Mentioned: Tesla Inc (TSLA)
“Rivian is even better than Tesla; stay tuned for Rivian”. Perhaps the best tip to come out of the Morningstar Investment Conference this week was from T. Rowe Price’s Scott Berg. During a lively debate about growth stocks, and Tesla in particular, Berg was keener to spruik another company T. Rowe Price has just pushed some of the pile into: Rivian, an electric vehicle start-up backed by none other than Amazon and Ford.
A visit to the Rivian website gives you an idea of what they’re about. Leveraging America’s obsession with cars and overlaying it with another, more global obsession, the environment. Rivian is yet to list but there’s growing interest in the two models it makes: the R1S, an all-electric, 5-passenger pickup; and the R1T, a 5-seat SUV. Both have a range of about 480km, and start at about $80,000. Oh, and the R1T can do 0-100km/h in about 3 secs. Not quite at Tesla’s acceleration but still.
Berg is excited about that but what he’s more energised about is Rivian’s tie-up with Amazon. Under the deal, Rivian will provide the retail giant’s entire fleet of delivery vehicles. Not bad for scale. Rivian has reportedly raised US$8 billion since the start of 2019. The California company’s new valuation with this latest investment is US$27.6 billion, Reuters reported earlier this year. Amazon ordered 100,000 electric vans from Rivian. The first Amazon vehicles go into production at Rivian’s factory in Normal, Illinois in late 2021, with all deliveries to be completed by 2024. Rivian plans to follow those products with smaller models targeted at China and Europe.
A sleek chassis and impressive acceleration are one thing but who’s going to power the EV trend? Peter Warnes tackles that question in Your Money Weekly. “God only knows how much energy needs to be generated to keep all electric vehicles on the move,” Warnes writes. “With coal-fired power stations to be shut down and nuclear not on the table, energy generation will be increasingly dependent on more unreliable renewable sources while demand increases meaningfully. I hope someone has the solution.”

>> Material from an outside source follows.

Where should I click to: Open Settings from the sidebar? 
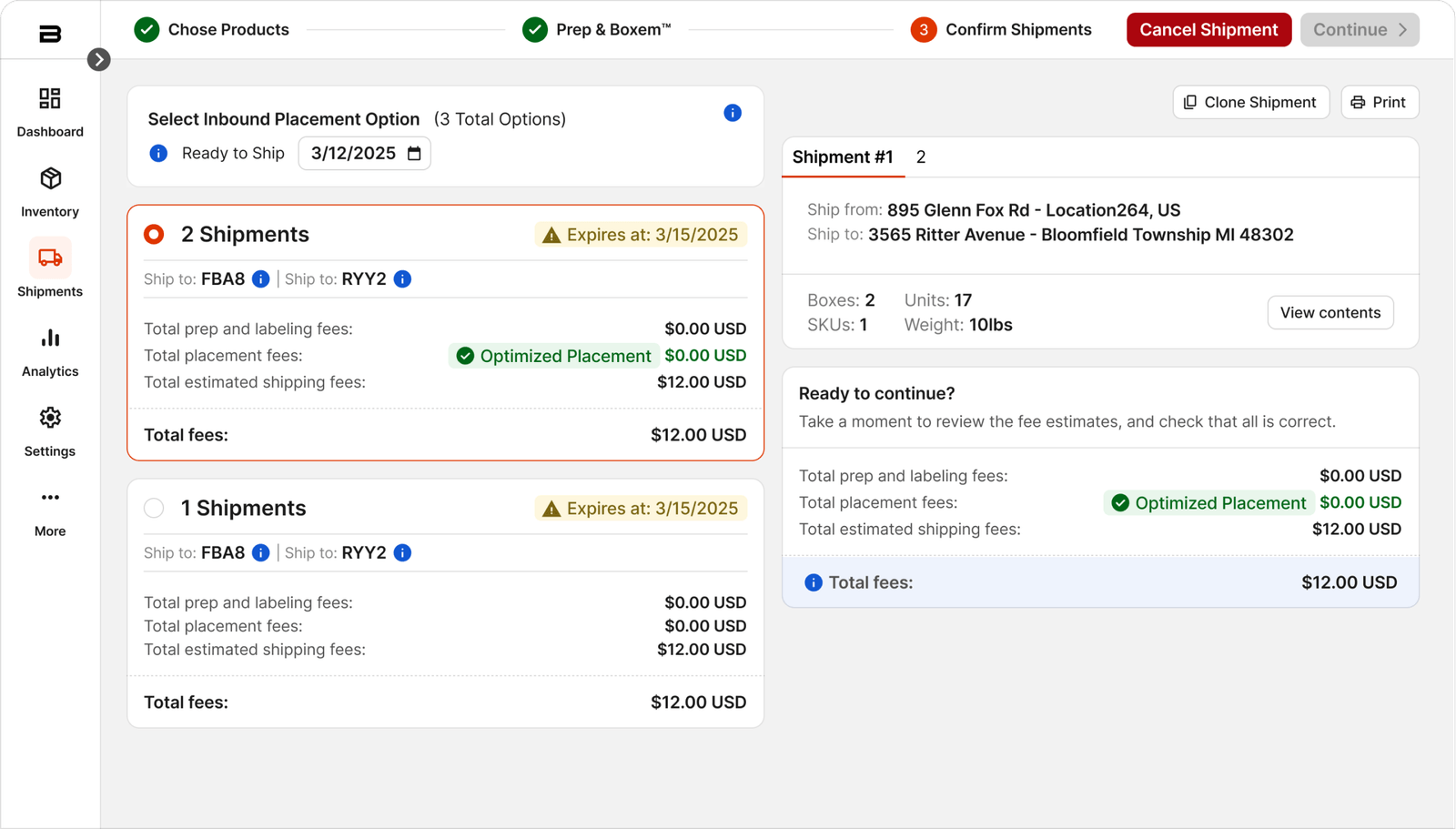click(x=49, y=430)
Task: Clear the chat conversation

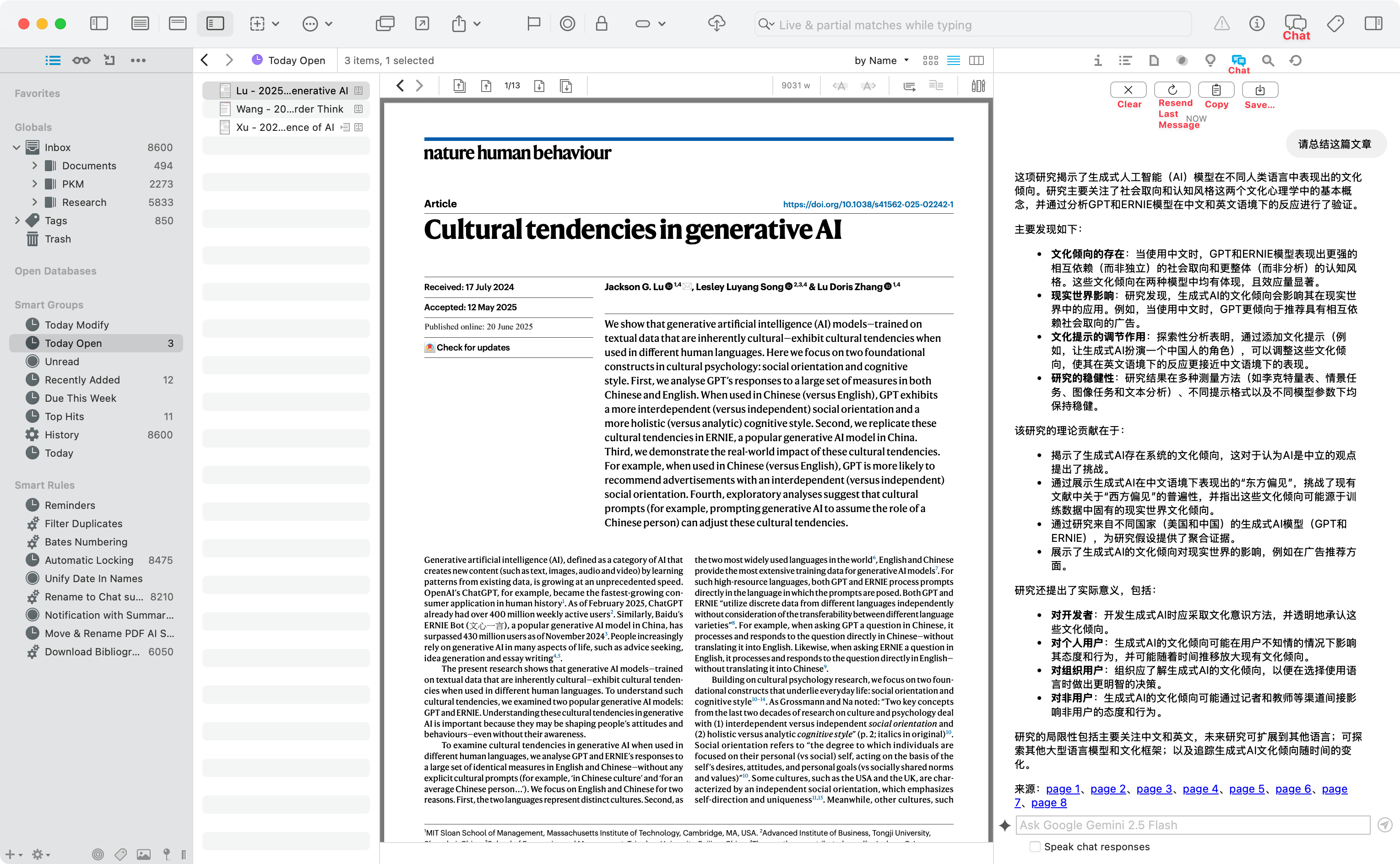Action: [1129, 90]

Rivian is yet to list but there’s growing interest in the two models it makes: the R1S, an all-electric, 5-passenger pickup; and the R1T, a 5-seat SUV, seen here at the New York International Motor Show.
Another voice at the Morningstar conference was that of contrarian permabear Jeremy Grantham. In Firstlinks this week, Graham Hand finds a silver lining in the legendary investor’s talk of a correction. “If there's comfort for those feeling they have missed out, Grantham strongly believes a major correction is coming,” Hand writes. “Then one day, interest rates will rise and higher loan repayments should put downward pressure on home prices. Maybe it will turn out as planned.”
Elsewhere, Lewis Jackson explores the other subject exercising global markets: inflation. Investors are set for a brief “inflation hump” over the next year but it’s likely to be temporary as the forces that have kept inflation low since the GFC re-emerge, Jackson writes.